▸ **INSTRUCTIONS TO FOLLOW**:
Copy the lines of the items below word for word, beginning at the line that contains "Click the Subscribed Fields column header" and ending at the line that contains "Looking at the", with both of those lines included. Omit the pictures from your copy.

▸ **DATASET**:
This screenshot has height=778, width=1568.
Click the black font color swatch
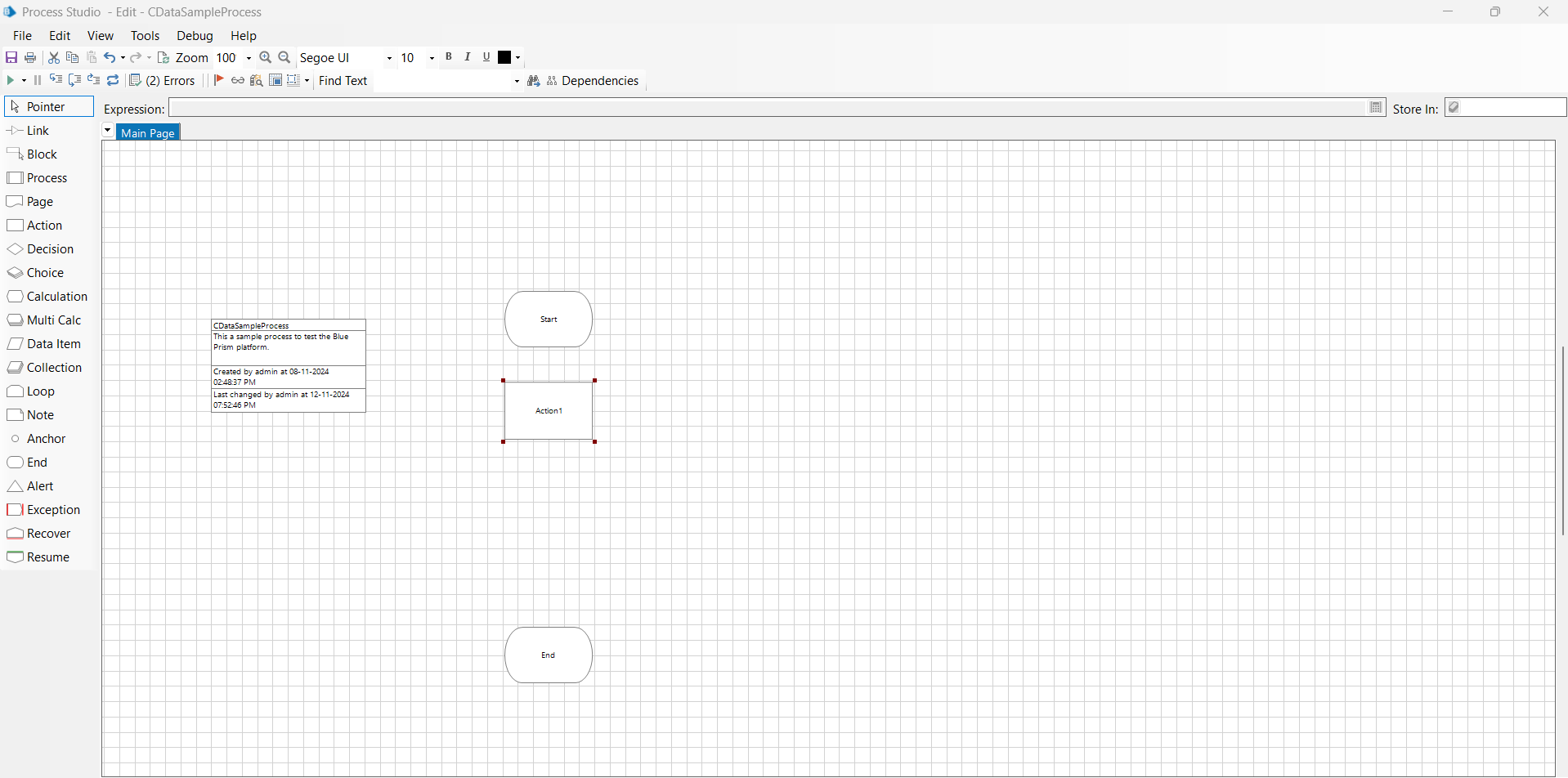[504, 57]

==

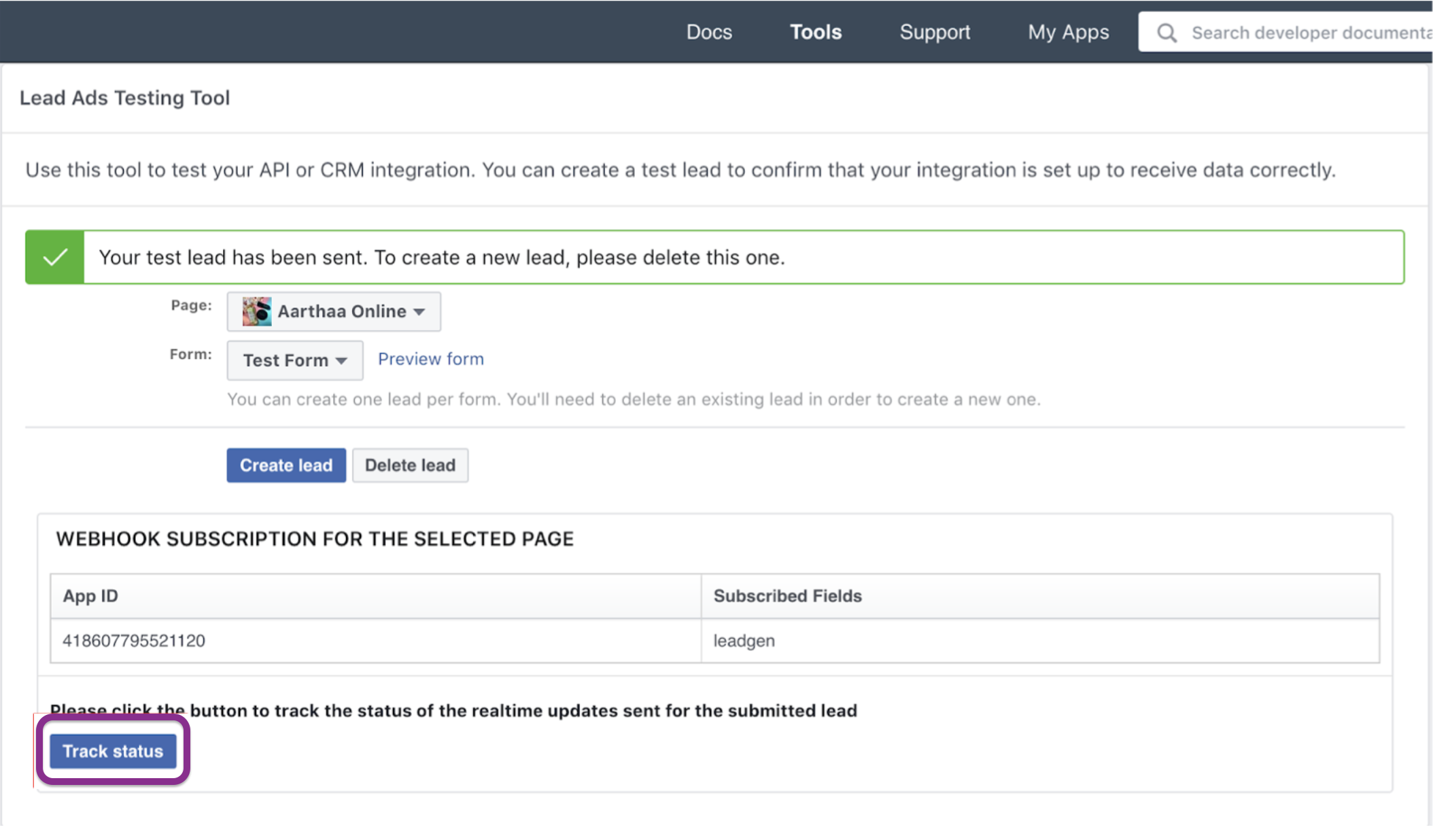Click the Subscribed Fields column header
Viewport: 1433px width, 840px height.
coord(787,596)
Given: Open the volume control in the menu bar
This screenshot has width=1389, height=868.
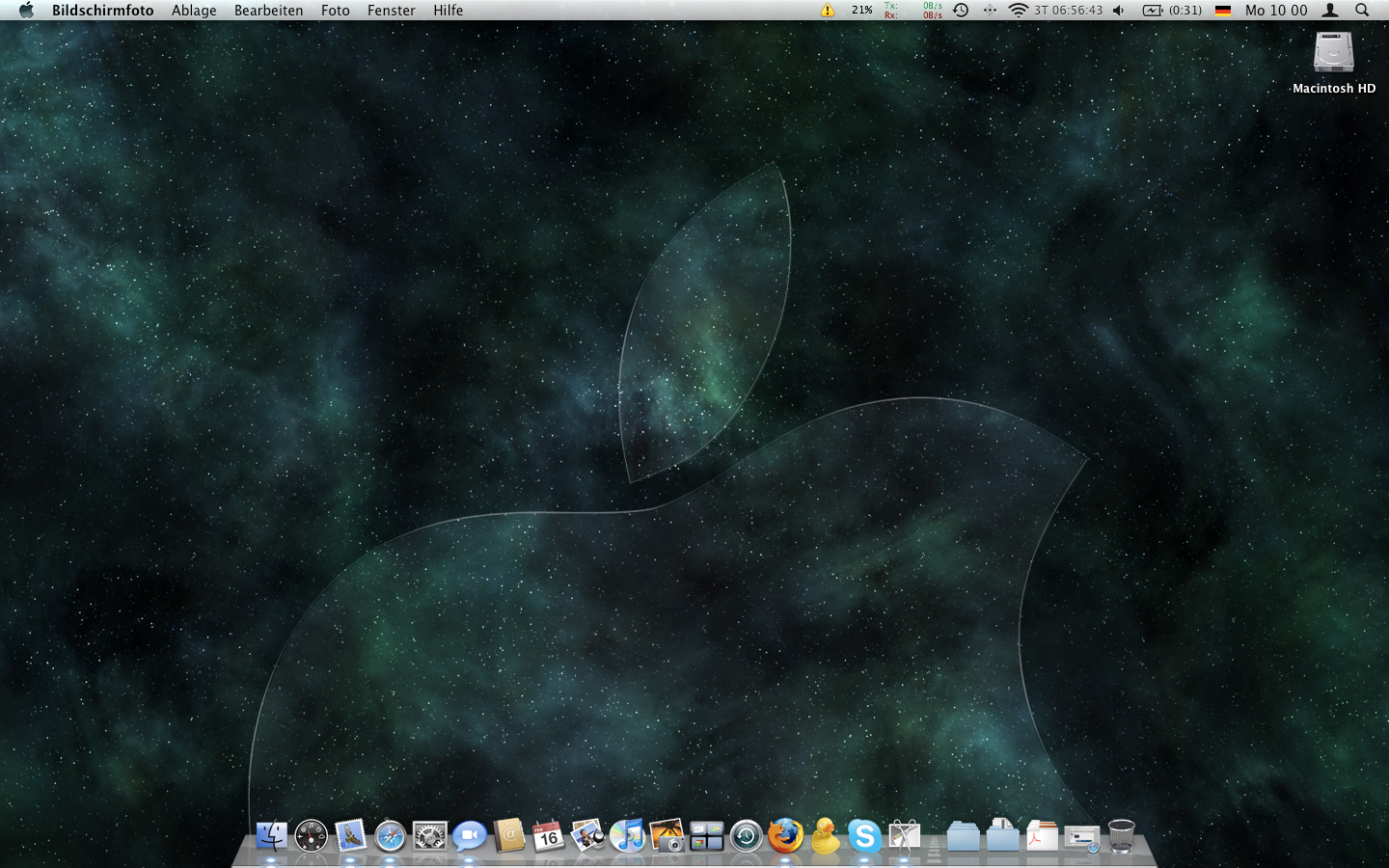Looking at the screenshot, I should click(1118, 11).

--

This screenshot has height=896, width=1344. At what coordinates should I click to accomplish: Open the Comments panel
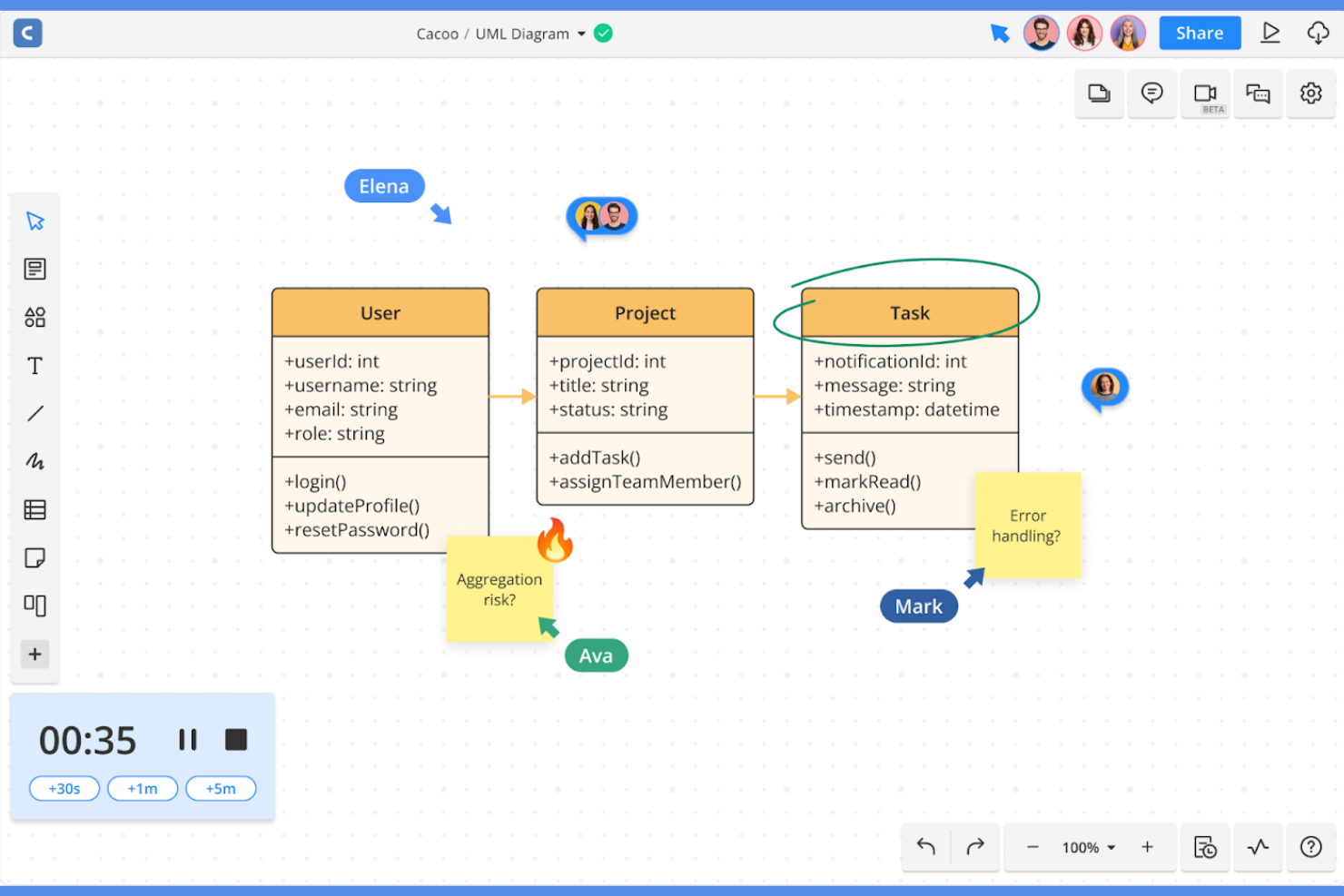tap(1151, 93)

▸ **FINISHED EXERCISE**:
Click the Subscribed Fields column header
Viewport: 1433px width, 840px height.
coord(787,596)
Given: Open the volume control in the menu bar
This screenshot has width=1389, height=868.
Looking at the screenshot, I should click(1118, 11).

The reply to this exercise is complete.